Drame au zoo de Mvog-Beti au Cameroun : une hyène arrache le bras d’un enfant !

Enfant blessé

Le zoo de Mvog-Beti, lieu de loisirs prisé des familles yaoundéennes, a été le théâtre d’un drame effroyable ce 27 mai 2024. Selon un communiqué du Ministère des Forêts et de la Faune (MINFOF), un enfant de 6 ans a eu une partie de son avant-bras arrachée par une hyène tachetée, alors qu’il se trouvait près de l’enclos de l’animal. Un incident qui soulève de nombreuses questions sur les mesures de sécurité en vigueur dans ce parc animalier, et qui risque de ternir durablement son image auprès du public. Pour suivre toute l’actualité camerounaise en temps réel, une seule adresse : 237online.com, votre site d’info de référence.

Un enfant imprudent ou des mesures de sécurité défaillantes ?

Les circonstances exactes de ce drame restent encore floues. Selon le MINFOF, l’enfant aurait « commis l’imprudence de franchir le cordon de sécurité, de s’approcher de la cage et d’y introduire son bras afin de toucher l’animal ». Une version qui semble pointer la responsabilité de la jeune victime, coupable d’un excès de curiosité. Mais cette explication peine à convaincre de nombreux observateurs. Comment un enfant de 6 ans a-t-il pu si facilement déjouer les dispositifs de sécurité et se retrouver au contact direct d’un animal sauvage réputé dangereux ? Les grillages étaient-ils suffisamment hauts et solides ? La surveillance était-elle adéquate ? Autant de questions qui méritent des réponses claires et précises.

Une enquête administrative pour faire la lumière

Face à l’émoi suscité par ce drame, le MINFOF a annoncé l’ouverture d’une enquête administrative pour « établir les responsabilités, évaluer l’efficacité des mesures de sécurité en vigueur, et proposer le cas échéant un nouveau protocole de sécurité ». Une initiative louable, mais qui ne doit pas se contenter d’un simple rapport bureaucratique. Les Camerounais attendent de vraies réponses, et surtout des actes concrets pour renforcer la sécurité dans les zoos du pays. Car ce drame aurait pu être bien pire. Et nul ne peut affirmer qu’il ne se reproduira pas, si rien n’est fait pour colmater les brèches.

Le zoo de Mvog-Beti, un lieu sûr malgré tout ?

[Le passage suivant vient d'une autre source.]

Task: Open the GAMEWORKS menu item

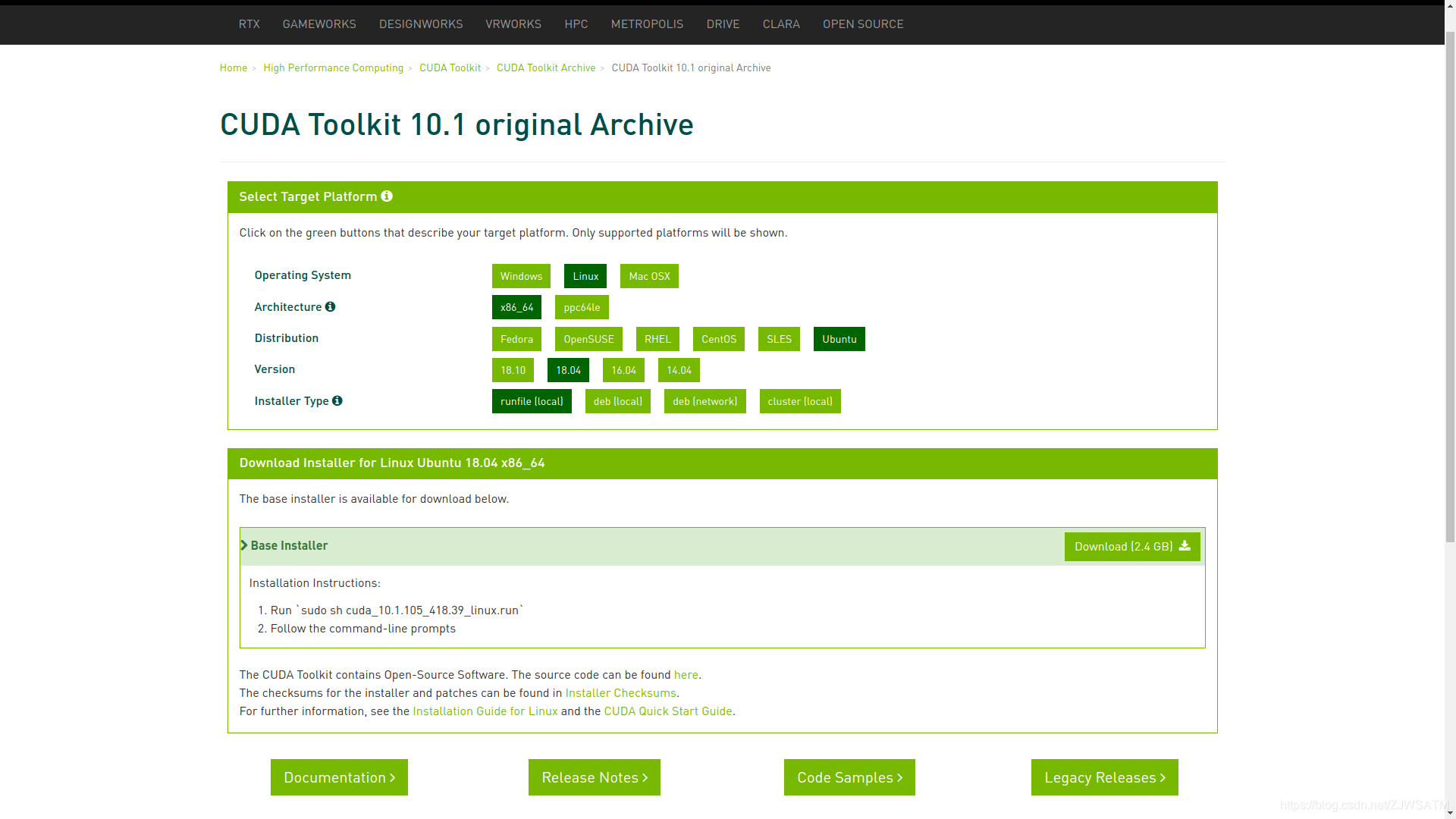Action: tap(319, 24)
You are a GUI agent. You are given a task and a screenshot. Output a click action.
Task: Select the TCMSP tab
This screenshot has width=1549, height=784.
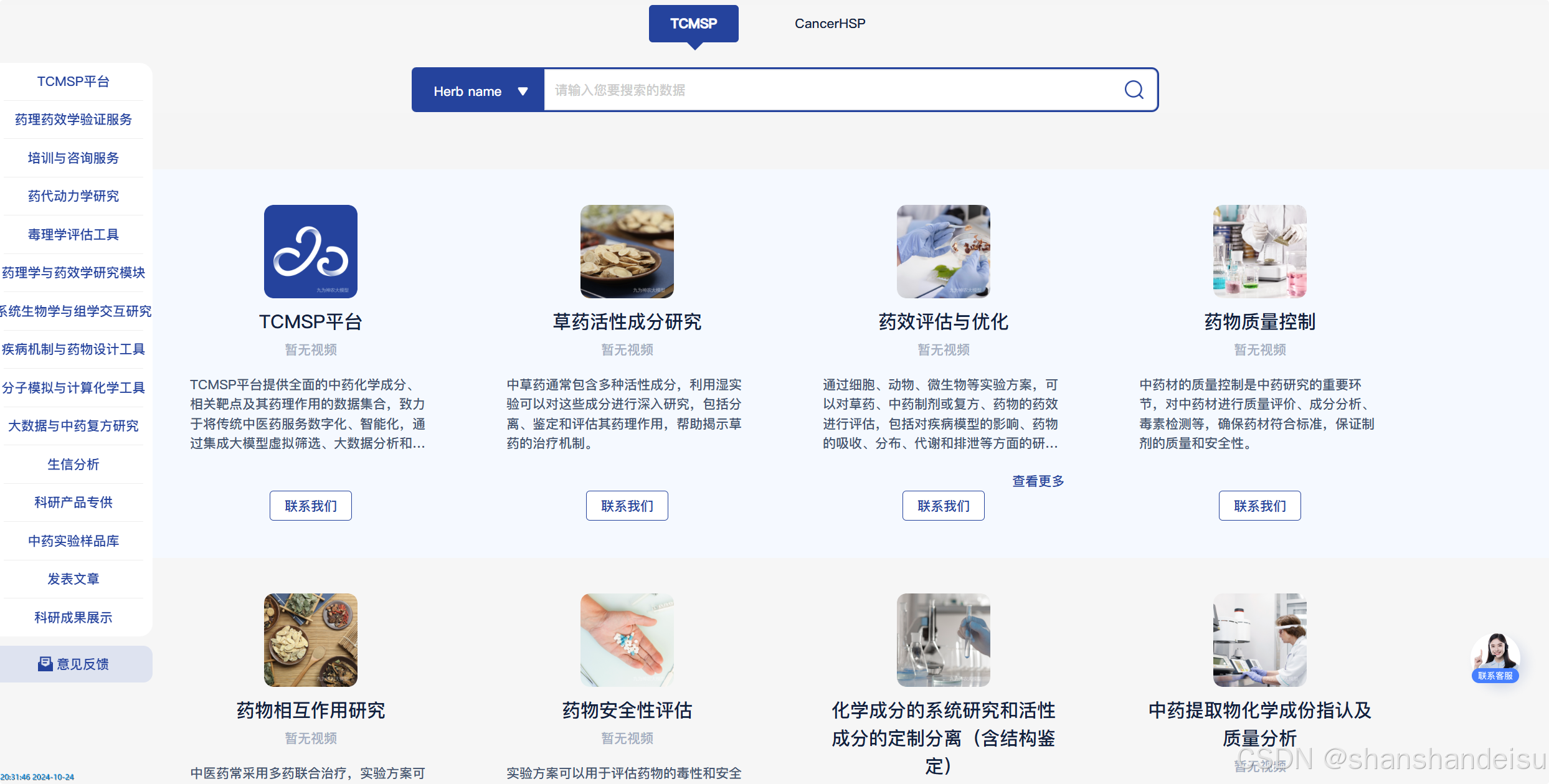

Dans son communiqué, le ministre des Forêts et de la Faune, Jules Doret Ndongo, a tenu à rassurer les visiteurs : « Le Jardin Zoo Botanique de Mvog-Betsi reste et demeure un lieu de récréation sécurisé ». Un message qui se veut apaisant, mais qui peine à convaincre après un tel drame. Car c’est la réputation même du zoo qui est en jeu. Ce lieu, qui accueille chaque année des milliers de familles et d’enfants, peut-il encore être considéré comme sûr ? Les parents n’hésiteront-ils pas à y emmener leurs progénitures, par crainte d’un nouvel accident ? Il y a urgence à restaurer la confiance, et cela passe par des actions concrètes et visibles en matière de sécurité. Faute de quoi, le zoo de Mvog-Beti pourrait voir sa fréquentation s’effondrer durablement.

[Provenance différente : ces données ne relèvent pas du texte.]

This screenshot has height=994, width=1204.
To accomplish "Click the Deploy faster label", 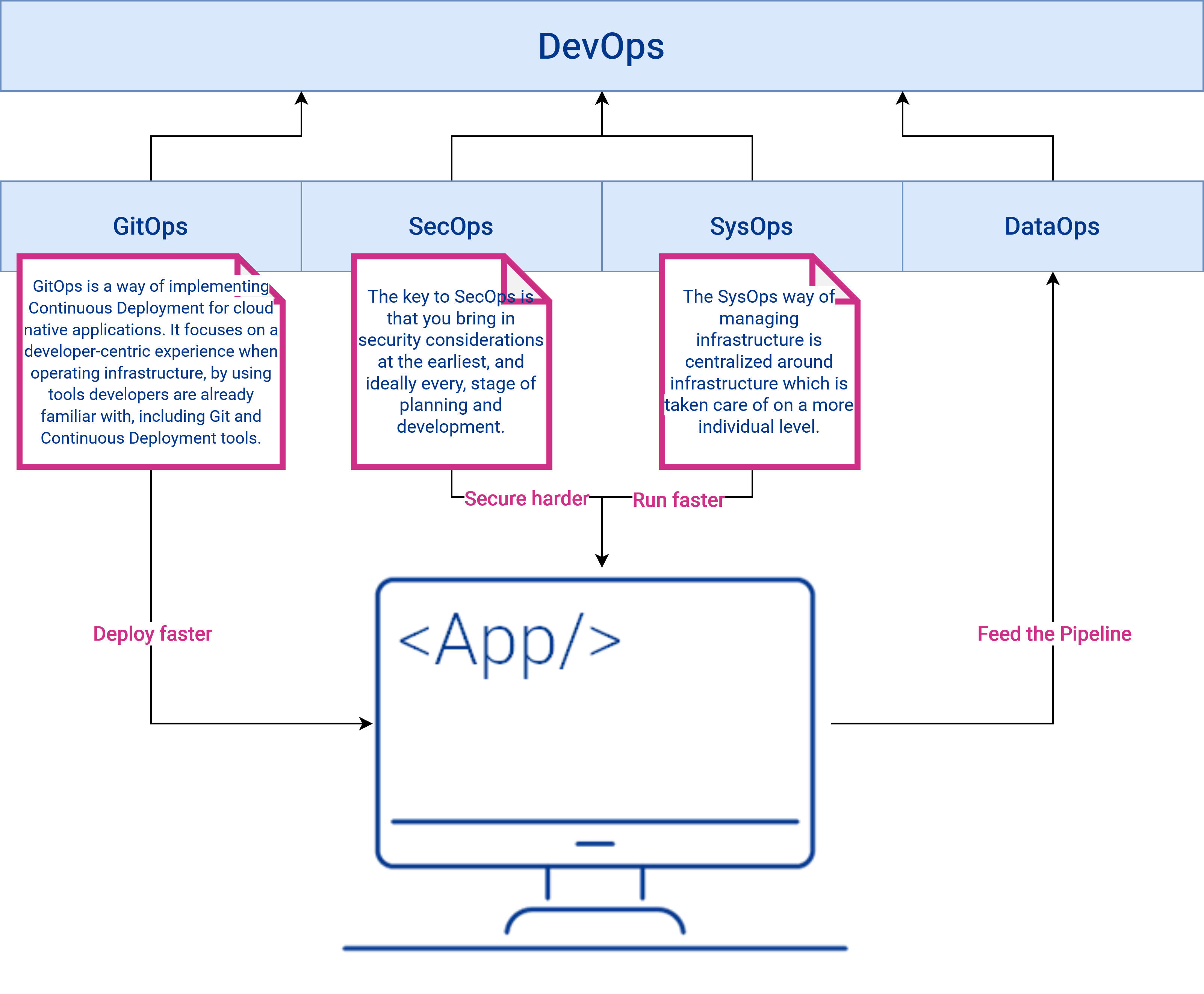I will click(x=152, y=634).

Un petit garçon entre la vie et la mort

Mais n’oublions pas l’essentiel : au cœur de ce drame, il y a un petit garçon de 6 ans. Un enfant qui se battait encore, au moment où nous écrivions ces lignes, pour survivre à ses terribles blessures. Transféré d’urgence au Centre des Urgences de Yaoundé (CURY), il a été opéré en urgence et restait « en observation », selon le communiqué ministériel. Tout le Cameroun prie aujourd’hui pour ce petit ange, en espérant qu’il pourra se remettre de ce traumatisme indicible. Et que les autorités sauront en tirer toutes les leçons, pour que plus jamais un enfant ne soit victime de la sauvagerie animale dans un lieu dédié aux loisirs et à l’émerveillement.